Trying to understand real-world usability:

how many tokens/sec are you getting on 30B models?
is it usable for chat + light coding?
how bad does it get with longer context?

Thank you!

[-]

braydon125@reddit

So. Much. Slower dude.

Running 4x 3090 in a threadripper node. Its sick

[-]

IHaveTeaForDinner@reddit

A P40 is $500 AUD a 3090 is $1600, bit of a difference

[-]

braydon125@reddit

I guess my.point is this, theres a formula that will allow you project t/s using your vram memory bandwidth, model weight

Tokens per second=memory bandwidth/model weight size

[-]

FullstackSensei@reddit

Haven't tried 30B models but love my P40s. Have eight of them in a single rig. They're nowhere near as fast as my 3090s, but I didn't pay much for them either.

Ik_llama.cpp is your best friend with the P40s. Being datacenter cards, they support P2P, which ik enables and uses during inference. This speeds things up considerably vs vanilla. In my experience, 2x faster or even more if talking about prompt processing.

Cooling them is much easier than most think. First, they're not power hungry. They'll happily idle at 8-9W each. Second, you can power limit them to 170-180W without a noticeable degradation in performance. Third, and my favorite, the PCB is the same as the 1080Ti FE/reference or Titan XP. So, you can slap any waterblocks for these two cards onto the P40. You'll need to cut a 1.5x1.5cm piece out of the acrylic/POM for the EPS connector. Alternatively, you can desolder the EPS connector and solder two 8 pin PCIe power connectors. I went the dremel route because it cuts the cabling in half.

Do yourself a favor and get an older Broadwell Xeon with DDR4 or even DDR3 motherboard to go with them.
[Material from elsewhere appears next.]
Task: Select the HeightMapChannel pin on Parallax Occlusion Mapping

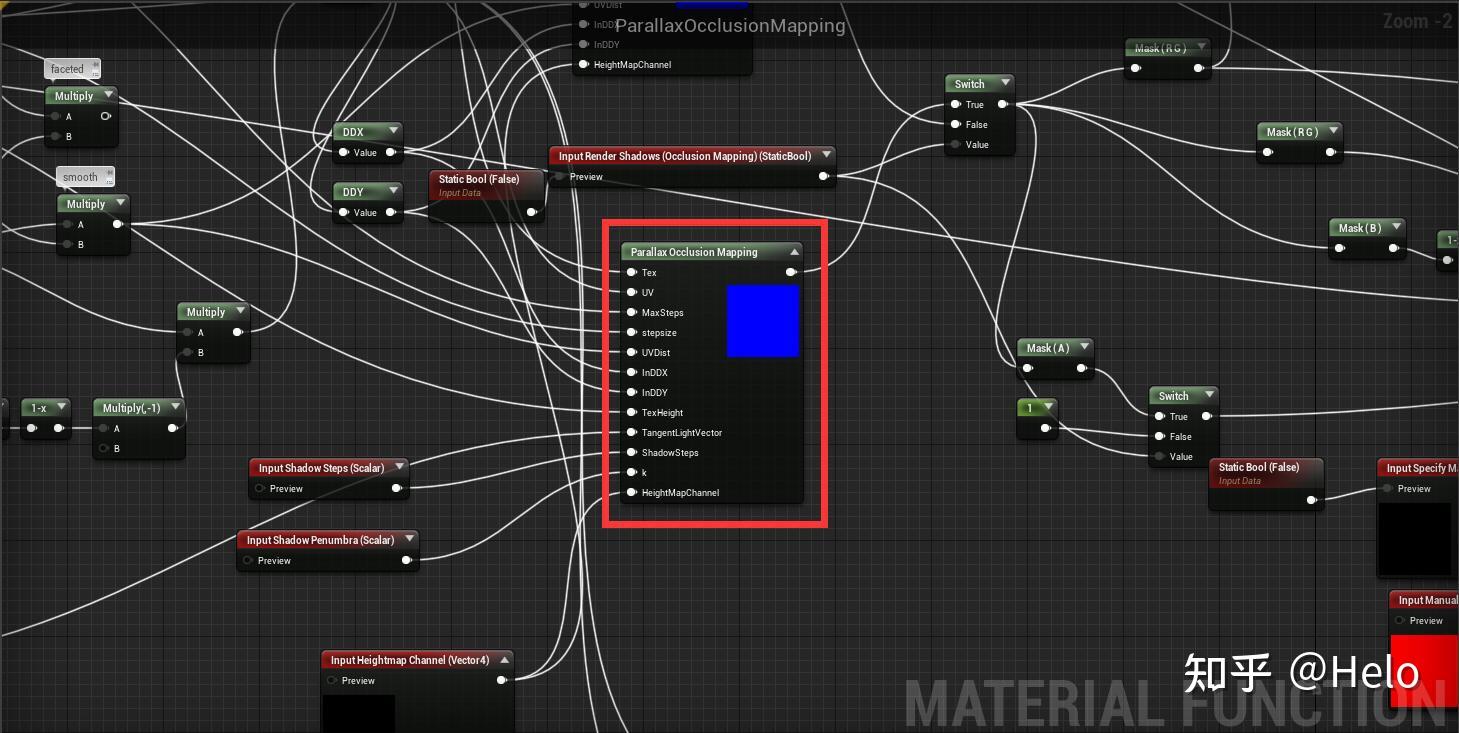Action: coord(632,492)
Those Xeons come with 40 lanes and are dirt cheap, as are their motherboards. While I don't see more than 6GB/s per card in my rig running minimax at Q4, I'm sure I'd get an additional 1-2t/s if I had an x16 connection to each GPU.

I'm sure many have seen this half a dozen times already, but here's my P40 rig for the umpteenth time:

[-]

PairOfRussels@reddit

I get 10t/s with qwen3.5 35B on a single p40. Can you share some start parameters for me to test out?

[-]

RobotRobotWhatDoUSee@reddit

I actually hadn't seen this before that's great. This is a tower setup?

[-]

FullstackSensei@reddit

X10DRX. It's huuuuuuge. Like EATX looks tiny next to it. The format is SSI-MEB with a couple of screws in a different location.
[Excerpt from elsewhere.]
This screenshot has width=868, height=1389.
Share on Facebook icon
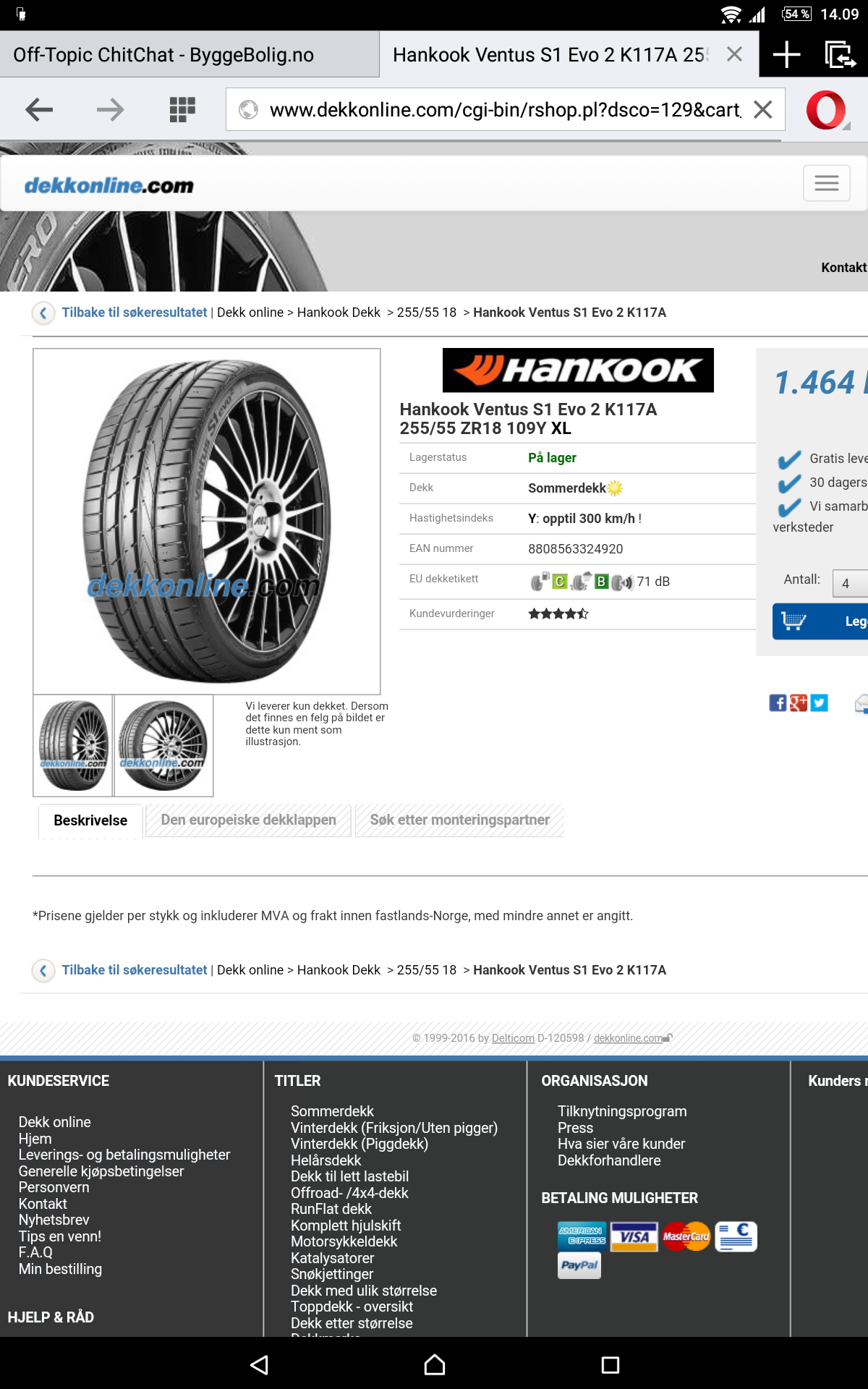point(778,703)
And yes, it's a tower setup. The case is an old Xigmatek Elysium. That motherboard fits in old HPTX cases. The only modern alternative I'm aware of is the Phanteks Enthoo server edition, but haven't personally verified if it fits.q

[-]

SolarDarkMagician@reddit

I had 2 P40s and they were great, ran super fast with llama.cpp.

[-]

ThinkExtension2328@reddit

Sir that “had” is concerning why did you “had” and not have?

[-]

SolarDarkMagician@reddit

My family got me a 5060TI for Christmas and I couldn't get the P40s and the 5060 to play together in my machine.

[-]

ThinkExtension2328@reddit

O ok

[-]

WonderRico@reddit

I was running two of them a while back. Custom 3d printed ducts in the front and in the back with noctua fans (2 smalls and 1 big) and it ran smoothly. At the time, I knew little about LLMs. I bet now, using vLLM and tensor parallel, they would do fine with MoE models like Qwen3.5 A3B. (but I'm too lazy to plug them back and see)

[-]

Weak_Ad9730@reddit

2x P40 Running great Cheap reliable motherf.

[-]

ZebraMussell@reddit

Life is tough, but it’s tougher if you’re tryin' to run Llama 3 on a card with no active coolin'. If you can't afford the 3090, the P40 will get the job done lol just don't expect it to win any races.

[-]

ScarredPinguin@reddit (OP)

Thank you for your comment, I plan to either put it into my 1U server or put it to a tower, 3D print the adaptor and put a fan there.